- [Records for this task]
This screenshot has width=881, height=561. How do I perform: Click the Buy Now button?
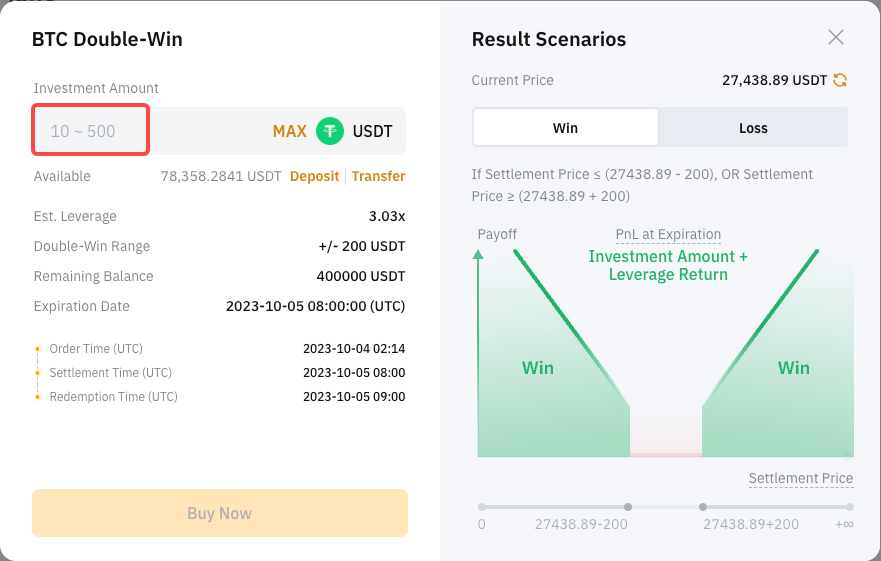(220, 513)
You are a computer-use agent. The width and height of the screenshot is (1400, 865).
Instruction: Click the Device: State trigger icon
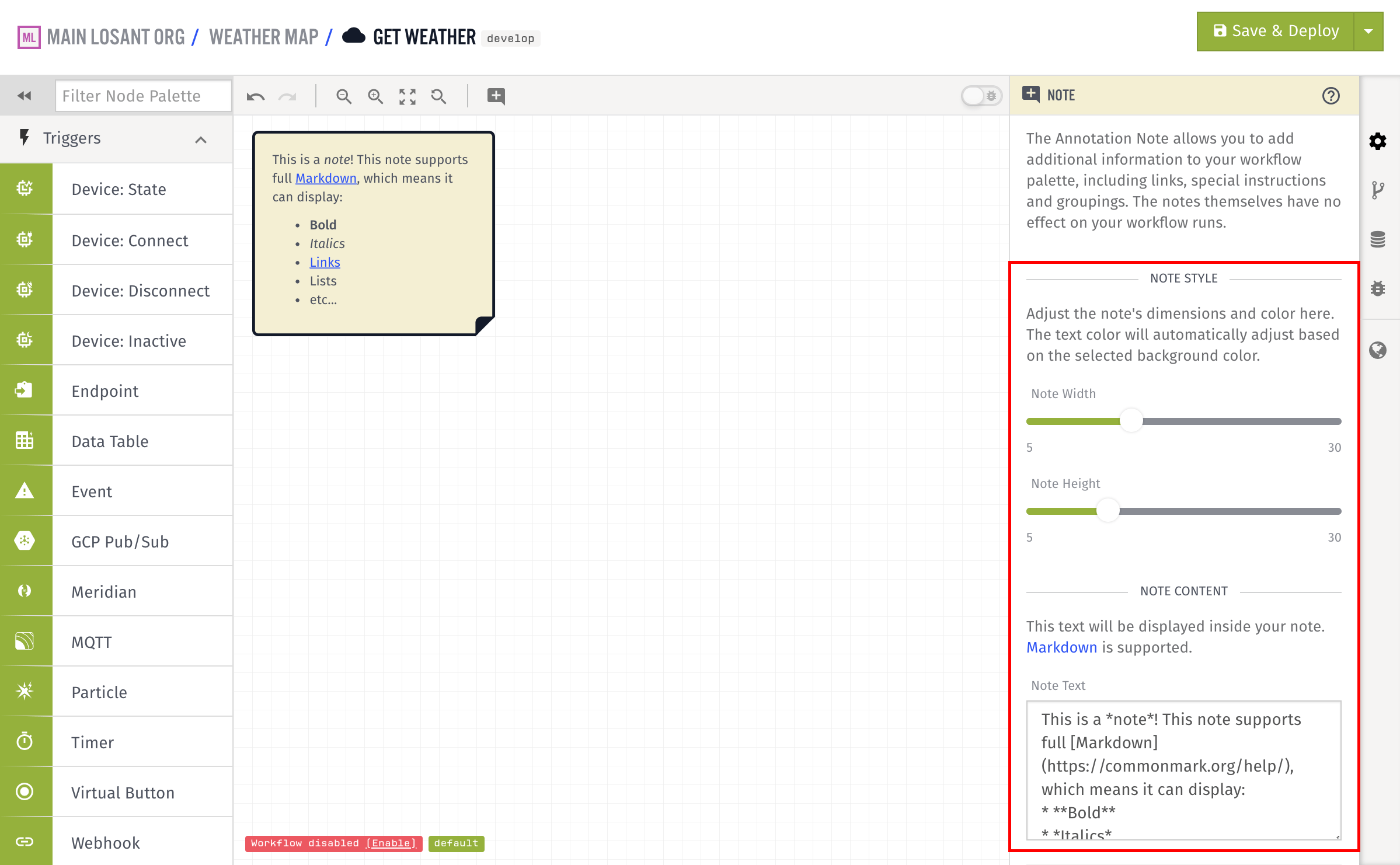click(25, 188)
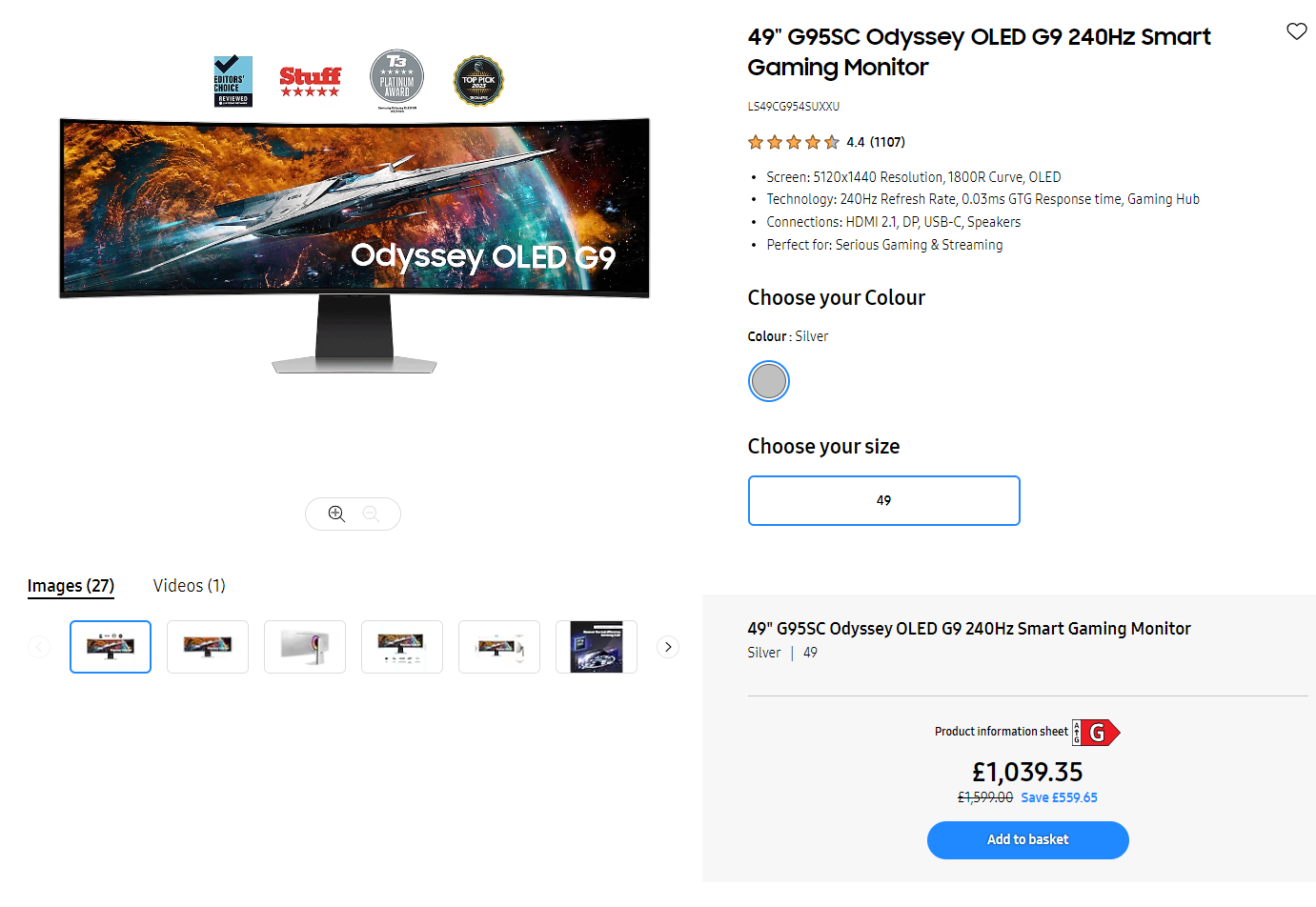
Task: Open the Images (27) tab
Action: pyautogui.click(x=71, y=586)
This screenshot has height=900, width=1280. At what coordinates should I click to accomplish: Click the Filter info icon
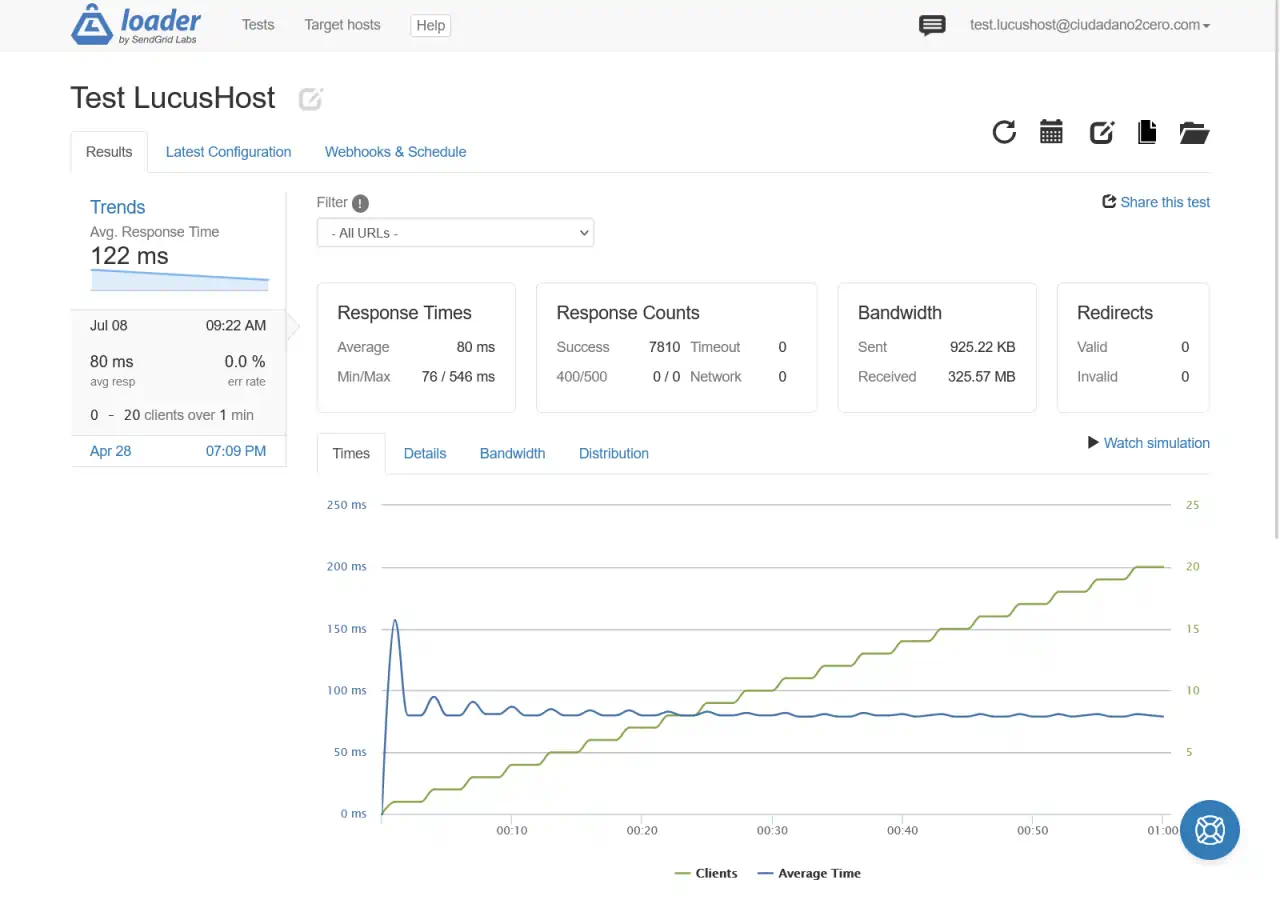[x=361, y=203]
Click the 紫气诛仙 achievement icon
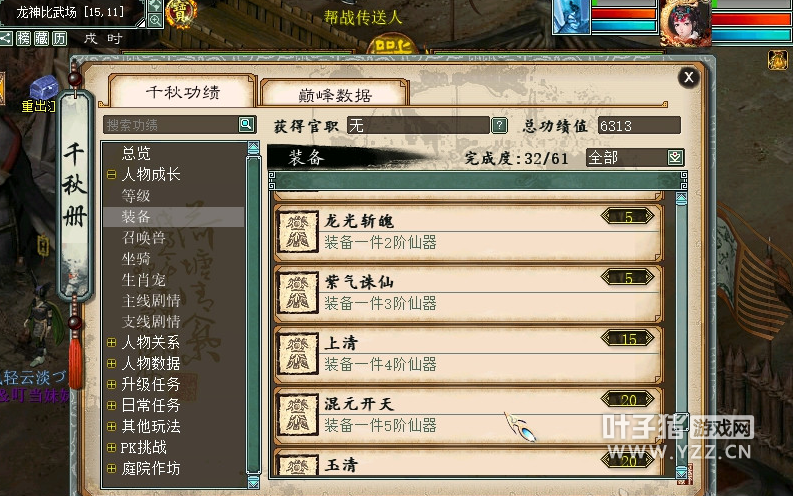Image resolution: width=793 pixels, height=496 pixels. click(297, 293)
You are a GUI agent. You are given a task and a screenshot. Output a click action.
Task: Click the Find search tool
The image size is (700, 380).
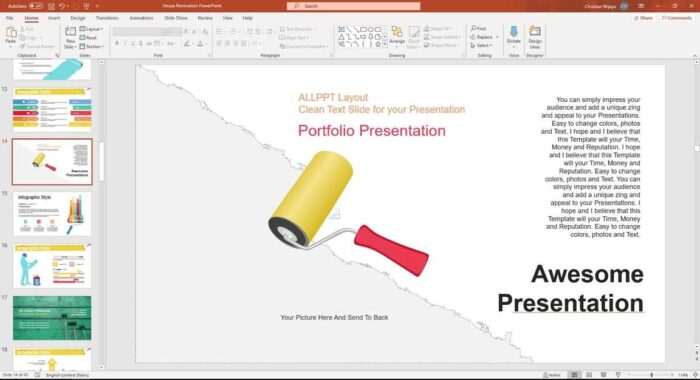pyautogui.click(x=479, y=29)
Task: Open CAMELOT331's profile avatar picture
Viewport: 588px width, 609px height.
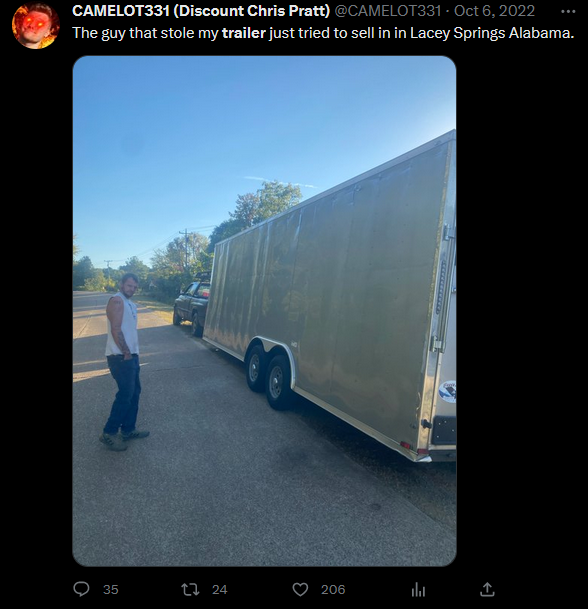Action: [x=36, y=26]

- [Task details] Set down each line of the material exactly and skip every image.

- [Response area]
This screenshot has width=881, height=561. How do I perform: Click the Buy Now button?
(220, 513)
You are a computer-use agent. The width and height of the screenshot is (1400, 865).
Instruction: Click the Device: State trigger icon
click(25, 188)
Task: Open the Images (27) tab
Action: pyautogui.click(x=71, y=586)
This screenshot has height=900, width=1280. At what coordinates should I click to accomplish: Click the Filter info icon
[x=361, y=203]
Click the 紫气诛仙 achievement icon
Image resolution: width=793 pixels, height=496 pixels. click(297, 293)
You are a GUI agent. You are given a task and a screenshot. Output a click action.
Task: Click the Find search tool
The image size is (700, 380).
pyautogui.click(x=479, y=29)
Task: Open CAMELOT331's profile avatar picture
Viewport: 588px width, 609px height.
Action: [x=36, y=26]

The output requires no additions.